For in my thoughts the words do share
But little part
A mournful thing it is to hear
A mournful heart.
Thinking perhaps that I have
forgotten you and my precious little children that are
dearer to me than life its self; or perhaps worse still,
you concluded that I have no wish to see you, if I think
of you, or that I have lost all regard and love for you.
But be your thoughts what they may, and be my conduct
toward you what it may seem to you to be, I hope I still
have a sense of duty toward you and my children.

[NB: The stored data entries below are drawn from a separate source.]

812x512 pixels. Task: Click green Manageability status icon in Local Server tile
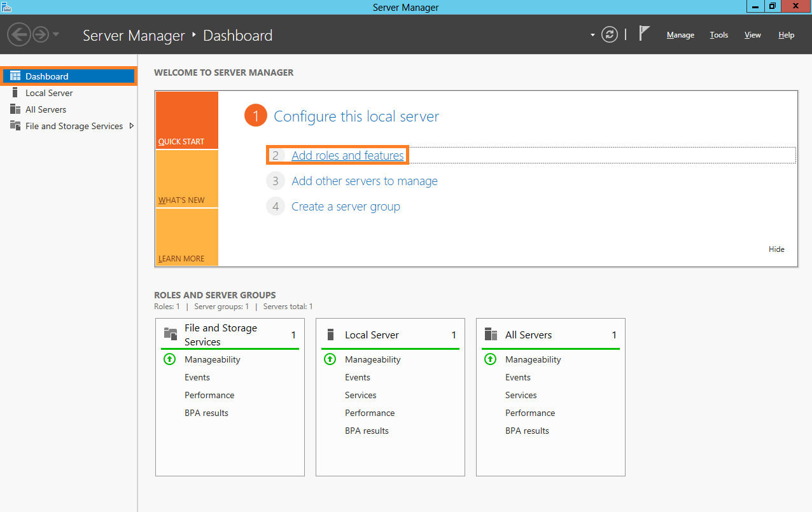[x=330, y=359]
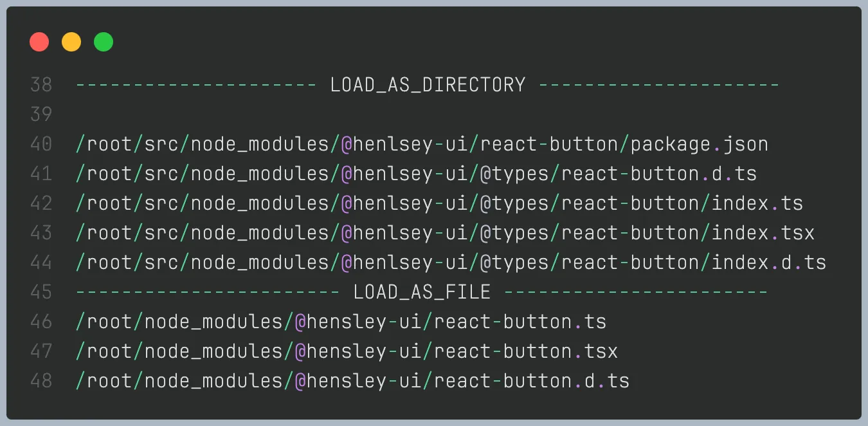Image resolution: width=868 pixels, height=426 pixels.
Task: Click the green maximize window button
Action: click(x=104, y=42)
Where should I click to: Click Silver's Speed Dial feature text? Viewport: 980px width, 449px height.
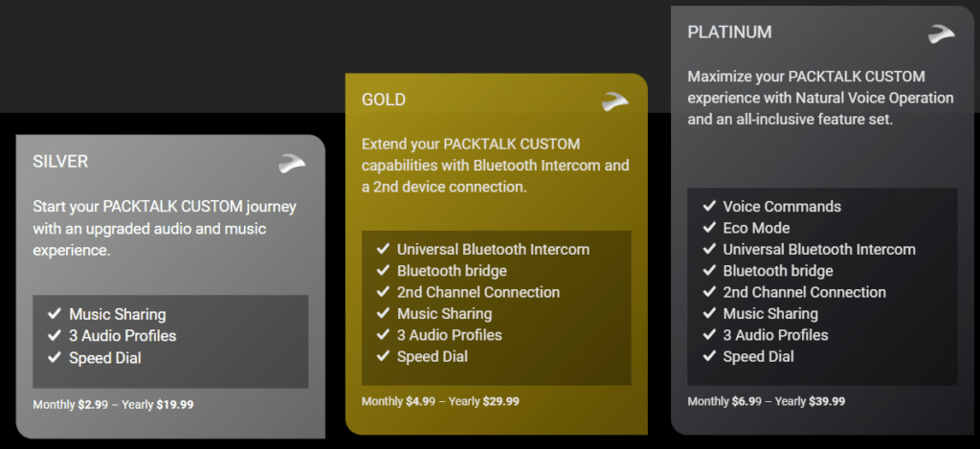(105, 358)
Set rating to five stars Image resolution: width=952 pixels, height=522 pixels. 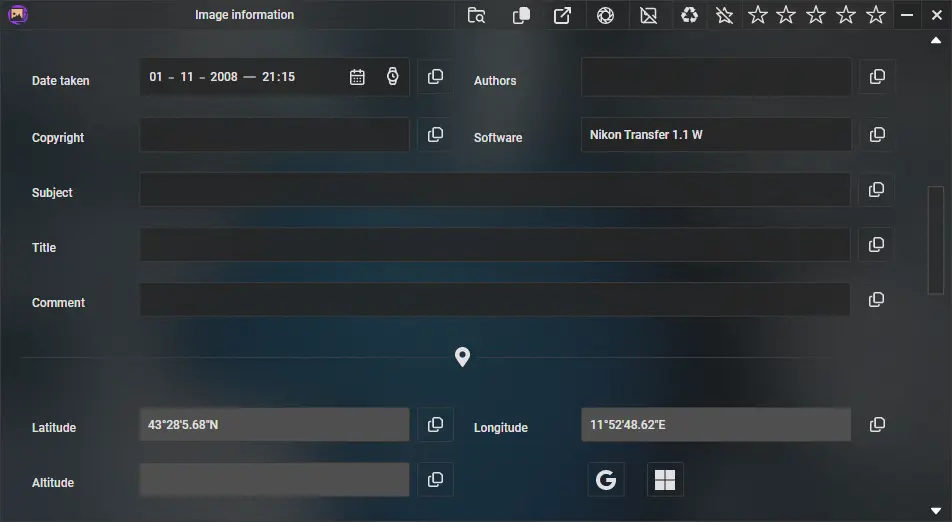(x=876, y=15)
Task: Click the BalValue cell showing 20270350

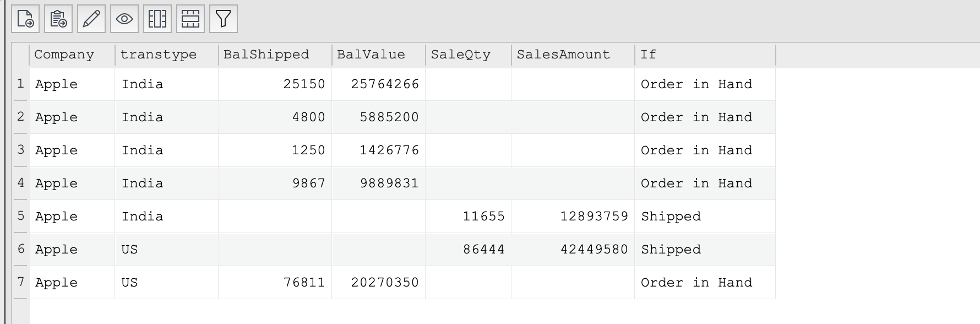Action: point(379,283)
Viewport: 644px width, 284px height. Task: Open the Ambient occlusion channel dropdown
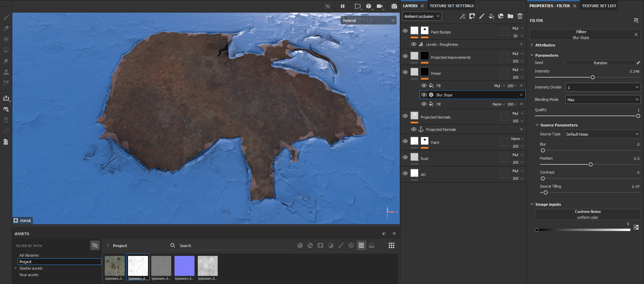point(422,16)
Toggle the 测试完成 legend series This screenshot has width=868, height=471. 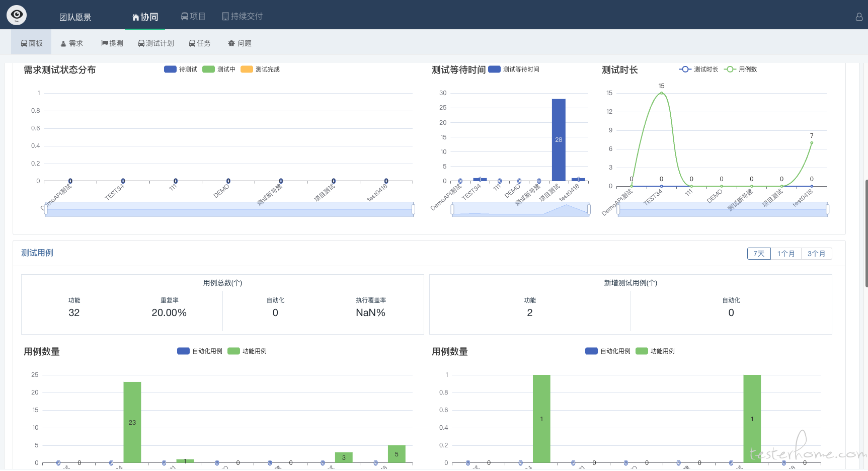click(260, 69)
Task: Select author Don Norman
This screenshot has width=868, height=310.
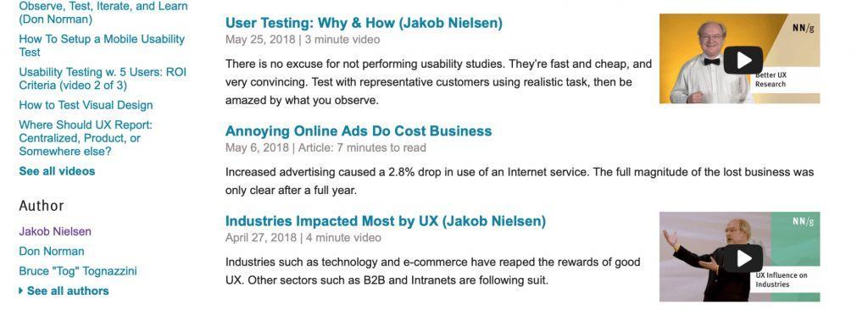Action: pyautogui.click(x=52, y=252)
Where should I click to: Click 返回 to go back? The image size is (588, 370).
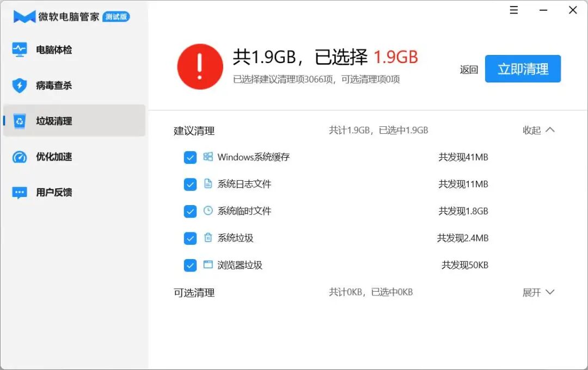point(468,70)
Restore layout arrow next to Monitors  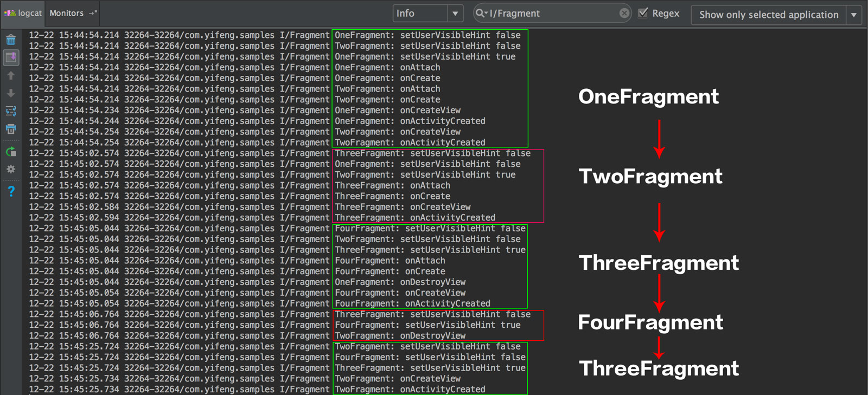93,13
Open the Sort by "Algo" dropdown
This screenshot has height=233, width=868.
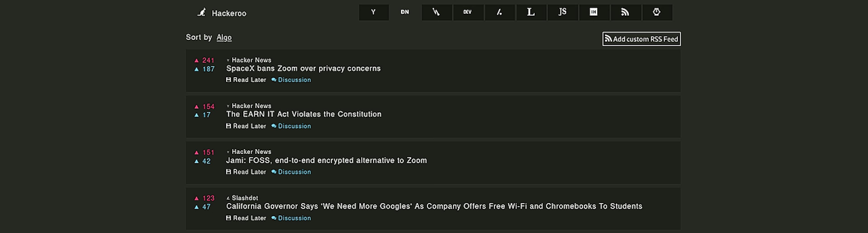coord(224,37)
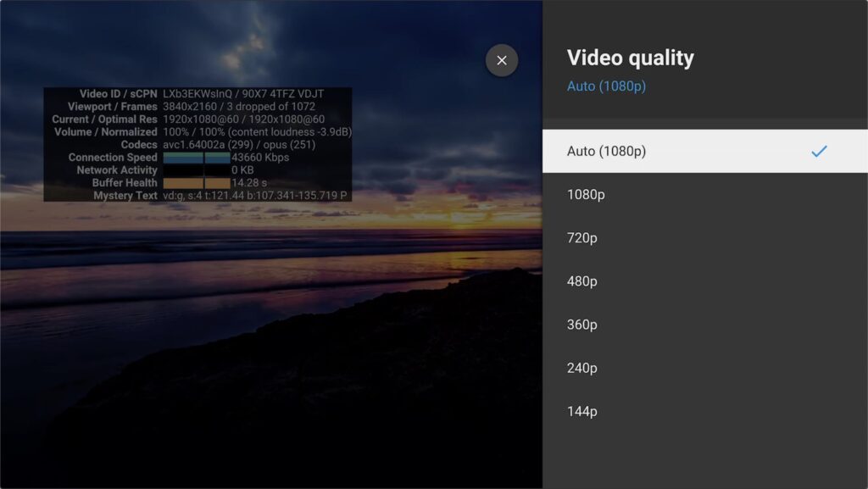Screen dimensions: 868x489
Task: Choose the 720p quality option
Action: click(x=582, y=238)
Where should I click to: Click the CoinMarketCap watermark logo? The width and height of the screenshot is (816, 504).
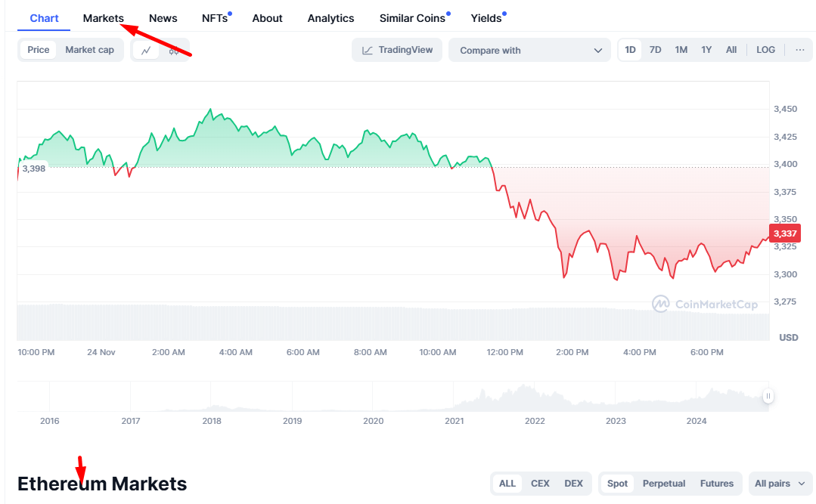tap(705, 304)
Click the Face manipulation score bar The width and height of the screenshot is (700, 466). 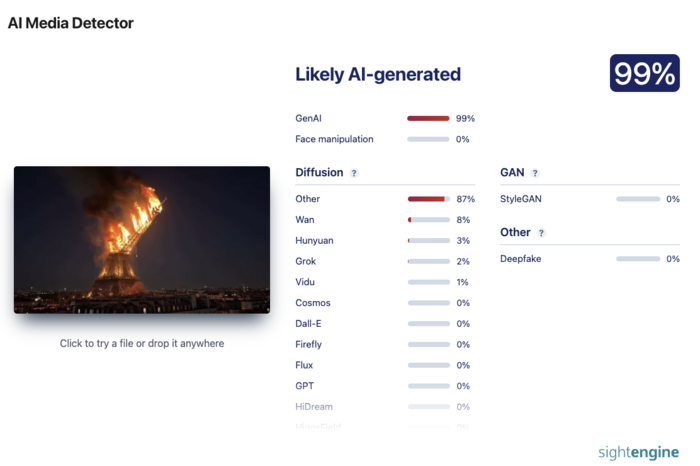(x=428, y=139)

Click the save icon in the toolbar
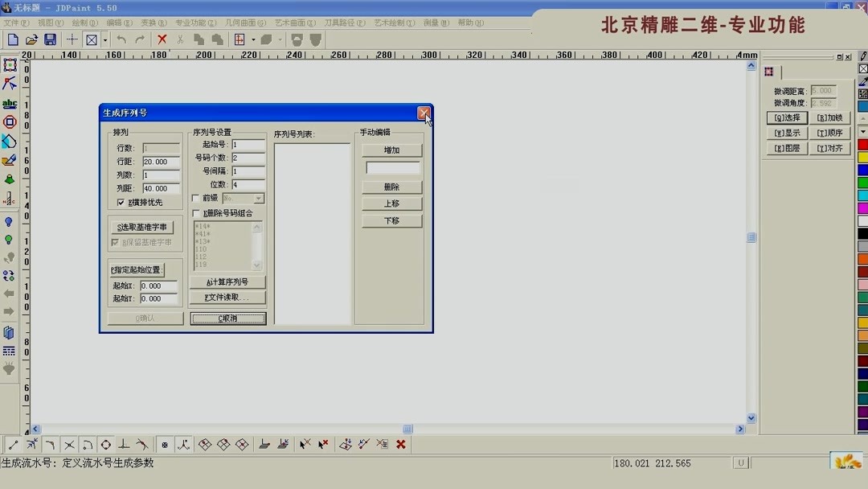tap(49, 38)
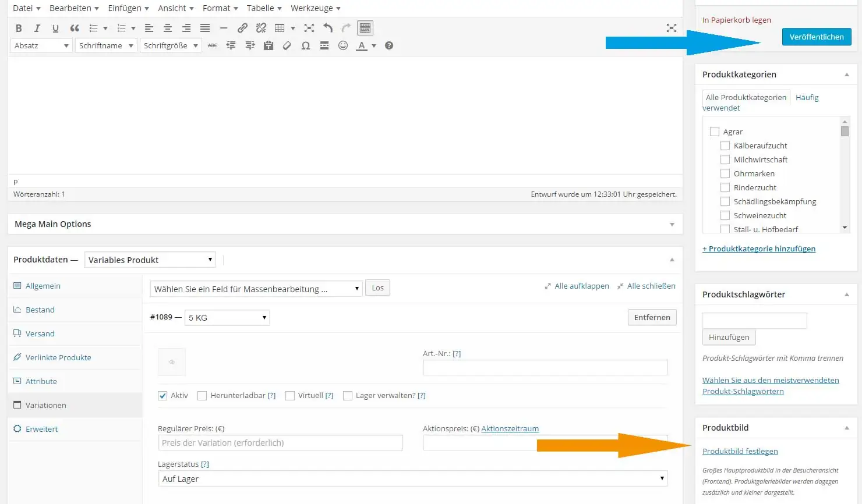The height and width of the screenshot is (504, 862).
Task: Remove a link with the unlink icon
Action: click(261, 27)
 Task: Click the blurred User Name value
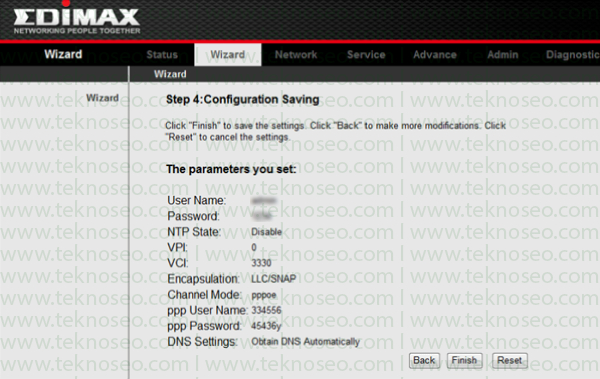point(264,201)
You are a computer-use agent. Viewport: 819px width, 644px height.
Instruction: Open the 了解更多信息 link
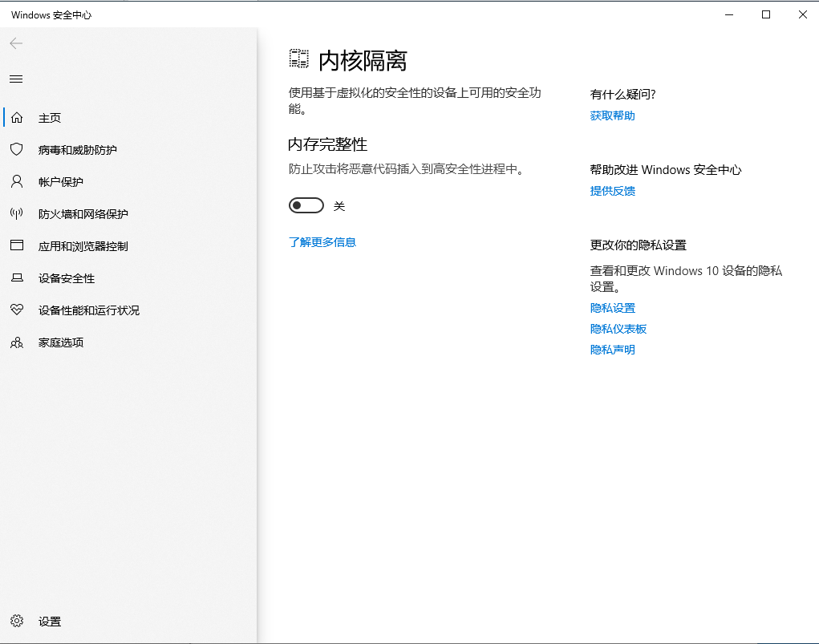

And when I think of the many
{?}______ of your distrusts and doubts of my sincerity
and affection I want to exclaim but it seems in vain...
Thou dearest of all
O! hear me once more
I tell the same story
I have told thee before
I love thee
But love does not always afford
happiness, in fact it requires other things beside love,
to make contented the mind of man. Happiness depends to a
great degree upon circumstances connected with our
business affairs of life, but more particularly upon our
confidnece in each other, and social and friendly
intercourse with our fellow beings, and our duty to
Creator as well as our fellow man.
My sheet is nearly full though it
may not be interesting to you, but if not I can't help
it. I have nothing else to write and no other to think
of, save my dear ones I have left behind. Hoping this may
find all well & to be able to see about the 26th or
28th inst. I remain your affectionate Husband
J. G.
Collier
******************************
(Note: this is just as it was
written, spacing, etc.)
(above
letter in possession of Barbara Yancey Dore, Nederland,
Tx)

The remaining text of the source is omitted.